AIM OF THE EXERCISE - Below are the entries. Transcribe exactly the lines from the one with "Become a Partner (26, 2285)" through the one with "イベント (302, 166)", ends included, and leave out all others.

------ INFORMATION GIVEN ------

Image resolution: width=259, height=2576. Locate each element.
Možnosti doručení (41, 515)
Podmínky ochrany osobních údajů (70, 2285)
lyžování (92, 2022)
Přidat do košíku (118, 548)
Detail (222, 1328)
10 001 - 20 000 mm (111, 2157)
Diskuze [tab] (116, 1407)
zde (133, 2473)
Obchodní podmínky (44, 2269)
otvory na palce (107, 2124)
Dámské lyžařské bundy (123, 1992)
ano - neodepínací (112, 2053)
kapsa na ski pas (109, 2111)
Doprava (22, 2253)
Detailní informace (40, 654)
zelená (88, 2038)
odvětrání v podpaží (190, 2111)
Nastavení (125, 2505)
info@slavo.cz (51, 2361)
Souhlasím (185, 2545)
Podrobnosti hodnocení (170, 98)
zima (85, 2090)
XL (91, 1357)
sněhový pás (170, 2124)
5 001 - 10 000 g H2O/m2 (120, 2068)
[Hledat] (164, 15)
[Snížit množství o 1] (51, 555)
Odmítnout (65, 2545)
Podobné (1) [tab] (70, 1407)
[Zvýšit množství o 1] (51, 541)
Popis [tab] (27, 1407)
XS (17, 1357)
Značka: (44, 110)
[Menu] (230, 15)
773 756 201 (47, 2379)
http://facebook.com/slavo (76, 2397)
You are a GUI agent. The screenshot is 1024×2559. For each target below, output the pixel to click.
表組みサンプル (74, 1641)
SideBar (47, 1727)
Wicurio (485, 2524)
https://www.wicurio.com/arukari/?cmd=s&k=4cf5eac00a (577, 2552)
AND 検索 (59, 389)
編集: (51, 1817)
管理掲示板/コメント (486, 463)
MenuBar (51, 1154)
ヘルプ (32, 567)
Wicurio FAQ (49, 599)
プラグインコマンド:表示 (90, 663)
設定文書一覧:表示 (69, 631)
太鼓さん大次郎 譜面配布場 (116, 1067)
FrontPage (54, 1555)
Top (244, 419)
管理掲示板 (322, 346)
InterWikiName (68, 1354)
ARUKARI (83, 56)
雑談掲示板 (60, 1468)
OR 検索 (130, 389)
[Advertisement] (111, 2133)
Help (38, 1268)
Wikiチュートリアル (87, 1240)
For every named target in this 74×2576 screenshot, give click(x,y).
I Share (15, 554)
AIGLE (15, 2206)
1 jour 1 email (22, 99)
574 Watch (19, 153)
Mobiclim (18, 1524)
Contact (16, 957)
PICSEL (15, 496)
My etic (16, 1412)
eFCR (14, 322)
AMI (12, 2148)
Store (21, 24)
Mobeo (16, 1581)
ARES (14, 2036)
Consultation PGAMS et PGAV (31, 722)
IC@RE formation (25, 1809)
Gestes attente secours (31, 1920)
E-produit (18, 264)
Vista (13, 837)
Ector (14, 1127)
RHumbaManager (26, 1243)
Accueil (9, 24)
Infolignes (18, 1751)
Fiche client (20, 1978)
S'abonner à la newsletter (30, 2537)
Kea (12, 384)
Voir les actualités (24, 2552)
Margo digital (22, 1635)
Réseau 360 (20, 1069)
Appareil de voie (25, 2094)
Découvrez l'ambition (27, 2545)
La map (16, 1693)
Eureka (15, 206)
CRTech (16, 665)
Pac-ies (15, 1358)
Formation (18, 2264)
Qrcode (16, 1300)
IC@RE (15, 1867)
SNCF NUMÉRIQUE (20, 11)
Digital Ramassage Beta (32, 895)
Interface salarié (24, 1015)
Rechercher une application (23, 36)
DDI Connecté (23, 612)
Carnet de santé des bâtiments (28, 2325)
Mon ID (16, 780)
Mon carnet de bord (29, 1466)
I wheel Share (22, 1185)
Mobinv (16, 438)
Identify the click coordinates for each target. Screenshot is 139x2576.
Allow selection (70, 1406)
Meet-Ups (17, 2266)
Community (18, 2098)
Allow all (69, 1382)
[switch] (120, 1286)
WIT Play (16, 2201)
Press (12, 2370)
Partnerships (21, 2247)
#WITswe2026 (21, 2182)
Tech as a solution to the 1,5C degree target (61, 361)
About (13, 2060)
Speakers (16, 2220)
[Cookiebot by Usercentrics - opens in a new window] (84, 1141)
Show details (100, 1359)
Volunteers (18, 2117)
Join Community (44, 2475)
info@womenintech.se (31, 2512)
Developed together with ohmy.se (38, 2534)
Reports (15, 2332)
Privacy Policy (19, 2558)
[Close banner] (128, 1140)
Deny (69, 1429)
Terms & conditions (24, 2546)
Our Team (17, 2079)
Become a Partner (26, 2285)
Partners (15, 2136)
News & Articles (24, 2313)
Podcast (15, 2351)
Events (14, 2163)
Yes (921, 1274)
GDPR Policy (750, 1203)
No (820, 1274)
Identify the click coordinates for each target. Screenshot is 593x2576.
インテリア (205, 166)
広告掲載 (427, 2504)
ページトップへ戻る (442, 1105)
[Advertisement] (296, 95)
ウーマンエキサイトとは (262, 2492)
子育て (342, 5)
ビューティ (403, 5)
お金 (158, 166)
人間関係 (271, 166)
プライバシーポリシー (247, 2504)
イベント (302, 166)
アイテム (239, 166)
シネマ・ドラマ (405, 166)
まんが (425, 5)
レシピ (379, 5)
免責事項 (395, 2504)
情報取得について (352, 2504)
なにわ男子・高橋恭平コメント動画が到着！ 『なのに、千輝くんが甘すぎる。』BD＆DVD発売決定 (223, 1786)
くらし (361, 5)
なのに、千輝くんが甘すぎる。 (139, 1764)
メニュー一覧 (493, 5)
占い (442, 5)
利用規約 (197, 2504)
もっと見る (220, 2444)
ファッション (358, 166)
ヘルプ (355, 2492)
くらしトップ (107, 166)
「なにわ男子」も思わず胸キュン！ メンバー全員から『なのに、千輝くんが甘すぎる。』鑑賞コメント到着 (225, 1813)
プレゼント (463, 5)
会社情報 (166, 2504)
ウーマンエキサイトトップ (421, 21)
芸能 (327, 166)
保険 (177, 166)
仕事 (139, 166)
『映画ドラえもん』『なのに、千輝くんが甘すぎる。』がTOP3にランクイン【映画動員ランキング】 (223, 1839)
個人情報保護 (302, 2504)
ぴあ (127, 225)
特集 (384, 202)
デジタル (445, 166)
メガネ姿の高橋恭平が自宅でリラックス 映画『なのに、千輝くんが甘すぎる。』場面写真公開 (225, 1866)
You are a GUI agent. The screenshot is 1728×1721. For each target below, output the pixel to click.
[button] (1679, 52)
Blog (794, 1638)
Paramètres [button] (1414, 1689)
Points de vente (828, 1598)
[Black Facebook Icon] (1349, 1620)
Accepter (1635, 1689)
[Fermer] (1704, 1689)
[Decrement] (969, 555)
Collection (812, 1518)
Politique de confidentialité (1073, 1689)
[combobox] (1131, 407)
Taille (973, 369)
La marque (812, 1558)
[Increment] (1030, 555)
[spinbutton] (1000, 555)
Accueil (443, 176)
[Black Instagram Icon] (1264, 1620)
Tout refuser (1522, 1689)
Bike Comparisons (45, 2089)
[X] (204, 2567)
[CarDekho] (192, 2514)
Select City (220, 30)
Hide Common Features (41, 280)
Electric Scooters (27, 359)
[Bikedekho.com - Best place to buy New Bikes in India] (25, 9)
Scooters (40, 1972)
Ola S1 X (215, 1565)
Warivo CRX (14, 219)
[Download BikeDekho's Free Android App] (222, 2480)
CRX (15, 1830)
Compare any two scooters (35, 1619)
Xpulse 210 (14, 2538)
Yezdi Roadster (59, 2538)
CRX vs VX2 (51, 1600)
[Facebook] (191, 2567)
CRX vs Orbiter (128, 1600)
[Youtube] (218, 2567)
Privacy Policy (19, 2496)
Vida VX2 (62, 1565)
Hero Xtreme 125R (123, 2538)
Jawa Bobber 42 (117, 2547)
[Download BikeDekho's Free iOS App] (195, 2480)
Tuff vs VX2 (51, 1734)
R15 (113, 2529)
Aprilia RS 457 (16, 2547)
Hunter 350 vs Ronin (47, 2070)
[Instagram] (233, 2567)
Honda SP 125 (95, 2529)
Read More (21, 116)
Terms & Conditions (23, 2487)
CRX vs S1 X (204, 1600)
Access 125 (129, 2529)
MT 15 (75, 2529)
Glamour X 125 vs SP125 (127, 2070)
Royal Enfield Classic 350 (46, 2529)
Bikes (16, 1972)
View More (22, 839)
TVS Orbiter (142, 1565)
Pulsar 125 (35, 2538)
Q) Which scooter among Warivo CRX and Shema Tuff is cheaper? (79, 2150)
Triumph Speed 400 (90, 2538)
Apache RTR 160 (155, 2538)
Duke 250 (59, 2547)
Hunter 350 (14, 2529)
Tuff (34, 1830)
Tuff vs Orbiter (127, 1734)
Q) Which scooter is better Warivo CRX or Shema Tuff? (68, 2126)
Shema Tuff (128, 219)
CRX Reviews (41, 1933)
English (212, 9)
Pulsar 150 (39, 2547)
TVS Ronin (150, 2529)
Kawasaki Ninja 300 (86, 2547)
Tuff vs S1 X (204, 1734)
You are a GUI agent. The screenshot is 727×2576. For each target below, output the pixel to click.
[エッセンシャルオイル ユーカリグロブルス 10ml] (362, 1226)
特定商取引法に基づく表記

------

SOLUTION -
Become a Partner (26, 2285)
Partners (15, 2136)
News & Articles (24, 2313)
Podcast (15, 2351)
Events (14, 2163)
Yes (921, 1274)
GDPR Policy (750, 1203)
No (820, 1274)
Identify the click coordinates for each target. Screenshot is 593x2576.
インテリア (205, 166)
広告掲載 (427, 2504)
ページトップへ戻る (442, 1105)
[Advertisement] (296, 95)
ウーマンエキサイトとは (262, 2492)
子育て (342, 5)
ビューティ (403, 5)
お金 (158, 166)
人間関係 (271, 166)
プライバシーポリシー (247, 2504)
イベント (302, 166)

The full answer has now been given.